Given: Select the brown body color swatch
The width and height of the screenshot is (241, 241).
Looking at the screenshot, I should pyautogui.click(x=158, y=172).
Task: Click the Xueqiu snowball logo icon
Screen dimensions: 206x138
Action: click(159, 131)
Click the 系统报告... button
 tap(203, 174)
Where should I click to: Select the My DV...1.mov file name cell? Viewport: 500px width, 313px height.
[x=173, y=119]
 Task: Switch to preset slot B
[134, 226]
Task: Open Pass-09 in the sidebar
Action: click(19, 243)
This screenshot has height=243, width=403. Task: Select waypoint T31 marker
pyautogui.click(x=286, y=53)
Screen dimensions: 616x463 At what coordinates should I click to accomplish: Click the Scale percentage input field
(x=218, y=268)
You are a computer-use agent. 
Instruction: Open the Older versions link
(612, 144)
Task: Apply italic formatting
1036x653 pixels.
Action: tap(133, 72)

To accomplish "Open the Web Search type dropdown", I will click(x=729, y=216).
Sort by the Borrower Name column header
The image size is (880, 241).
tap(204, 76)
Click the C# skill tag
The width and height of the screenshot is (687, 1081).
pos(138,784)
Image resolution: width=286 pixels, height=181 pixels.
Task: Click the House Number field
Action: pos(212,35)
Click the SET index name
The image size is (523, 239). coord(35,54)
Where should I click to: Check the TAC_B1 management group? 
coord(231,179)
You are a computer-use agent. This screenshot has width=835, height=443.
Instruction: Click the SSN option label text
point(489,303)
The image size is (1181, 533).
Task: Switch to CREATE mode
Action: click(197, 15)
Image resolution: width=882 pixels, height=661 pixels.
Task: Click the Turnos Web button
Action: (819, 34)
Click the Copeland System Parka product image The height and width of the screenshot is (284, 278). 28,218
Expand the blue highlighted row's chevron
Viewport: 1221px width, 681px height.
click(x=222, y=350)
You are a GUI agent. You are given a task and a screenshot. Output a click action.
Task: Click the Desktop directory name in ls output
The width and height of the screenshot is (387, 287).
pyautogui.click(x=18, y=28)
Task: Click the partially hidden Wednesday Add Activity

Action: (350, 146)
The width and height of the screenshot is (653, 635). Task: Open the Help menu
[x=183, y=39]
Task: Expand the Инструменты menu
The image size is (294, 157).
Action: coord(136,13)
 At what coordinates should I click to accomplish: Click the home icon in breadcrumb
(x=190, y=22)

[Task statement]: Extract, word for word, each line of the listing above.

[Expected answer]:
Given: Select the brown body color swatch
The width and height of the screenshot is (241, 241).
Looking at the screenshot, I should pyautogui.click(x=158, y=172).
Task: Click the Xueqiu snowball logo icon
Screen dimensions: 206x138
Action: click(159, 131)
Click the 系统报告... button
 tap(203, 174)
Where should I click to: Select the My DV...1.mov file name cell? Viewport: 500px width, 313px height.
[x=173, y=119]
 Task: Switch to preset slot B
[134, 226]
Task: Open Pass-09 in the sidebar
Action: click(19, 243)
This screenshot has height=243, width=403. Task: Select waypoint T31 marker
pyautogui.click(x=286, y=53)
Screen dimensions: 616x463 At what coordinates should I click to accomplish: Click the Scale percentage input field
(x=218, y=268)
You are a computer-use agent. 
Instruction: Open the Older versions link
(612, 144)
Task: Apply italic formatting
1036x653 pixels.
Action: tap(133, 72)

To accomplish "Open the Web Search type dropdown", I will click(x=729, y=216).
Sort by the Borrower Name column header
The image size is (880, 241).
tap(204, 76)
Click the C# skill tag
The width and height of the screenshot is (687, 1081).
pos(138,784)
Image resolution: width=286 pixels, height=181 pixels.
Task: Click the House Number field
Action: pos(212,35)
Click the SET index name
The image size is (523, 239). coord(35,54)
Where should I click to: Check the TAC_B1 management group? 
coord(231,179)
You are a computer-use agent. This screenshot has width=835, height=443.
Instruction: Click the SSN option label text
point(489,303)
The image size is (1181, 533).
Task: Switch to CREATE mode
Action: click(197, 15)
Image resolution: width=882 pixels, height=661 pixels.
Task: Click the Turnos Web button
Action: (819, 34)
Click the Copeland System Parka product image The height and width of the screenshot is (284, 278). 28,218
Expand the blue highlighted row's chevron
Viewport: 1221px width, 681px height.
click(x=222, y=350)
You are a GUI agent. You are given a task and a screenshot. Output a click action.
Task: Click the Desktop directory name in ls output
The width and height of the screenshot is (387, 287).
pyautogui.click(x=18, y=28)
Task: Click the partially hidden Wednesday Add Activity

Action: (350, 146)
The width and height of the screenshot is (653, 635). Task: Open the Help menu
[x=183, y=39]
Task: Expand the Инструменты menu
The image size is (294, 157).
Action: coord(136,13)
 At what coordinates should I click to accomplish: Click the home icon in breadcrumb
(x=190, y=22)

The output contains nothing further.